Use the S3 path builder If you need to define many S3 paths, it is more convenient to use this method. It functions as a dynamic template, enabling the automatic generation of multiple S3 paths based on token values that you define.

How to use the S3 path builder

In the S3 path format field, you can define a structure of your S3 paths. Data Manager provides templates based on your selected source type, which can be customized to precisely match your data organization.

A common template can look like this:

s3://{bucket_name}/{optional_prefix}/AWSLogs/{account_id}/CloudTrail/{region}/{year}/{month}/{day}

It illustrates the use of partition tokens. Partition tokens are enclosed in curly braces and they are placeholders for variable segments within your S3 paths. They are crucial for dynamically identifying and accessing data distributed across various S3 buckets, AWS accounts, regions, or time periods.

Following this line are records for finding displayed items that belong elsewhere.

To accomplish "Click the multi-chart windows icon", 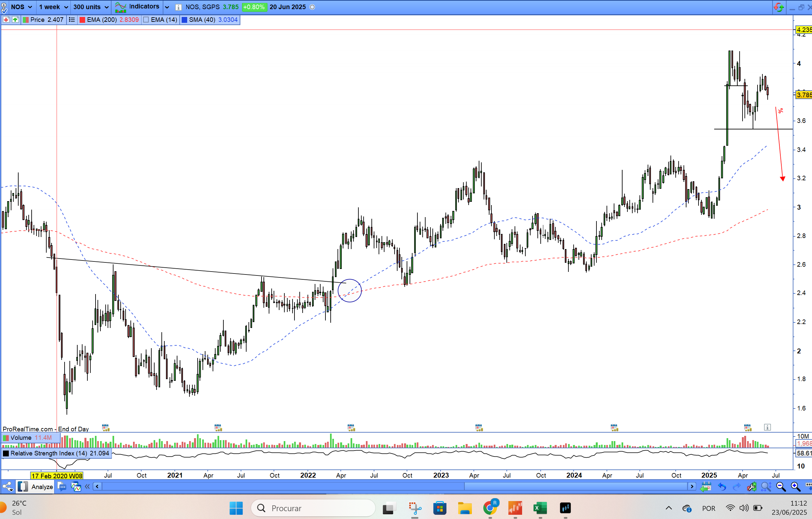I will pyautogui.click(x=76, y=487).
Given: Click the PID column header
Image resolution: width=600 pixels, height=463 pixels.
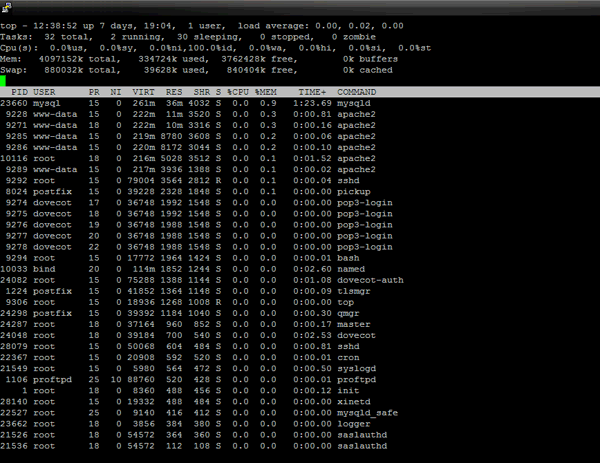Looking at the screenshot, I should 19,92.
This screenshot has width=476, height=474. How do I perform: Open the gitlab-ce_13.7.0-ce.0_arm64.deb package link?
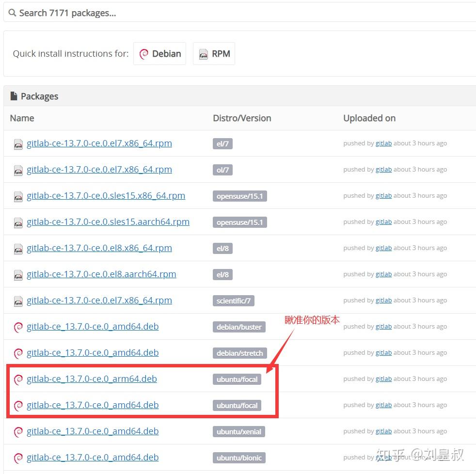tap(92, 379)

There are two types of the partition tokens:

String tokens include bucket_name, account_id, or region. For these partition tokens, you directly enter the specific values in the Partition token values field. You can enter as many values as you need. Data Manger uses these values to construct the paths.
Time tokens include year, month, or day. For time tokens, the actual S3 paths will be automatically generated by Data Manager based on the time range you configure after saving your dataset.

After defining the template in S3 path format, you can specify the type and values for each defined partition token. The following are examples of partition tokes and their values:


Partition token name	Partition token type	Values
bucket_name	string	Enter the name of your AWS S3 bucket. You can enter as many coma separated values as you need.
account_id	string	Enter AWD account ID. You can enter as many coma separated values as you need.
region	string	Enter the supported regions for data ingestion from AWS. For the list of supported regions for data ingestion from AWS, see Supported regions for data ingestion
year	time: %Y	After confirming the path format, in the Select time range section, you have to define the start time and end time. Splunk will only apply time range to the token you use.
month	time: %m	After confirming the path format, in the Select time range section, you have to define the start time and end time. Splunk will only apply time range to the token you use.
day	time: %d	After confirming the path format, in the Select time range section, you have to define the start time and end time. Splunk will only apply time range to the token you use.

If you choose to enter a custom path format, you can use partition tokens to define the format of each token. By default, each token is set to the string format. To change the format, use the drop-down lists to select the desired option.